Decreased salivary α-amylase activity responding to citric acid stimulation in Myasthenia gravis with malnutrition.

OBJECTIVES: Malnutrition, defined according to Nutritional risk screening (NRS 2002), is commonly observed in patients of Myasthenia gravis (MG), a neuromuscular disorder manifested by varied degrees of skeletal muscle weakness. Because biochemical composition of saliva changes in correspondence to alterations in nutritional status, we tested our hypothesis that a certain saliva component(s) might serve as a biomarker(s) for nutrition status of MG, particularly for those MG patients with high risk of malnutrition. MATERIALS AND METHODS: 60 MG patients and 60 subjects belonging to the healthy control group (HCG) were enrolled in this case-control study. The salivary α-amylase (sAA) activity, salivary flow rate (SFR), pH, total protein density (TPD), and the concentrations of chloride and calcium ions in MG group with or without malnutrition were measured before and after citric acid stimulation. Thereafter, the relationship between sAA activity and BMI was determined in MG and HCG. RESULTS: Compared with HCG, more patients with malnutrition, increased TPD and chloride and calcium concentrations but decreased pH value and SFR both before and after acid stimulation, as well as reduced sAA activity, pH and TPD responses to acid stimulation. MG with malnutrition showed decreased sAA activity and TPD responding to acid stimulation compared with those without malnutrition. Compared with normal BMI, sAA activity response to acid stimulation was reduced in low BMI. There was a significant strong positive correlation between the ratio of sAA activity and BMI in MG. CONCLUSIONS: Salivary biochemical characteristics are abnormally altered in MG with malnutrition. Altered sAA activity responding to acid stimulation was associated with malnutrition. CLINICAL RELEVANCE: Decreased sAA activity responding to acid stimulation can reflect malnutrition state and may be one potential screening marker for MG patients with high risk of malnutrition.

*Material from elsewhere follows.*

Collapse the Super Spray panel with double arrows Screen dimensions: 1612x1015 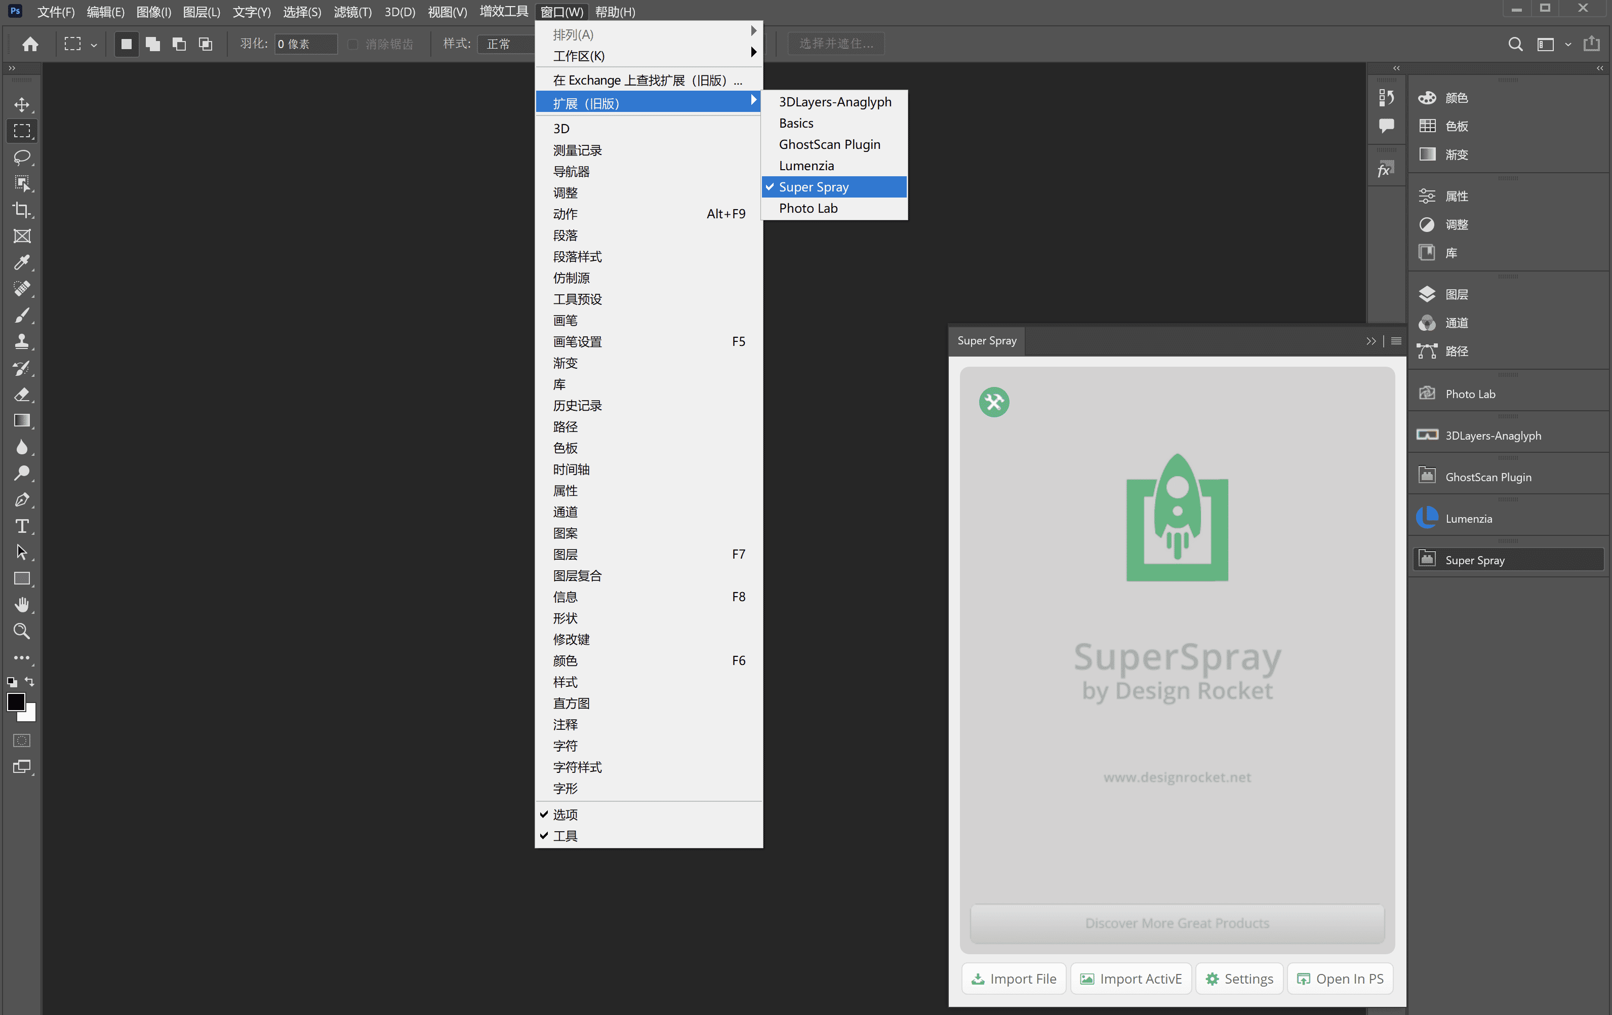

Diurnal pattern of salivary alpha-amylase and cortisol under citric acid stimulation in young adults.

Background: Saliva composition has diurnal variations. Citric acid stimulation plays a major role in the change of salivary flow rate and salivary composition. However, diurnal variations and sex differences in salivary alpha-amylase (sAA), pH, salivary flow rate (SFR), and salivary cortisol before and after citric acid stimulation remain unclear. Methods: We recruited 30 healthy volunteers, including 15 women (24.7 ± 1.0 years old) and 15 men (25.3 ± 1.3 years old). At four time points (T1, 7:00; T2, 10:00; T3, 16:00; and T4, 20:00), saliva was collected from healthy volunteers before and after citric acid stimulation; and sAA, pH, SFR and salivary cortisol were measured and compared between men and women. Results: There were circadian fluctuations in sAA activity, SFR, pH, and cortisol level both before and after citric acid stimulation, and the diurnal fluctuations of these indexes were not affected by citric acid stimulation. There were significant differences in salivary cortisol between men and women before and after acid stimulation in T1. Neither SFR nor pH showed sex-related differences before or after acid stimulation. The variation trend of sAA activity was contrary to that of cortisol, with a significant negative correlation. Conclusions: Our data suggest that sAA and cortisol showed diurnal fluctuation, and the variation characteristics of male and female under resting state and acid stimulation were basically the same. The variation trend of salivary alpha-amylase activity was opposite to that of cortisol, with significant negative correlation. Our findings may enable the selection of the correct sampling time for research and the selection of appropriate sampling strategies in studies investigating chronic psychosocial conditions.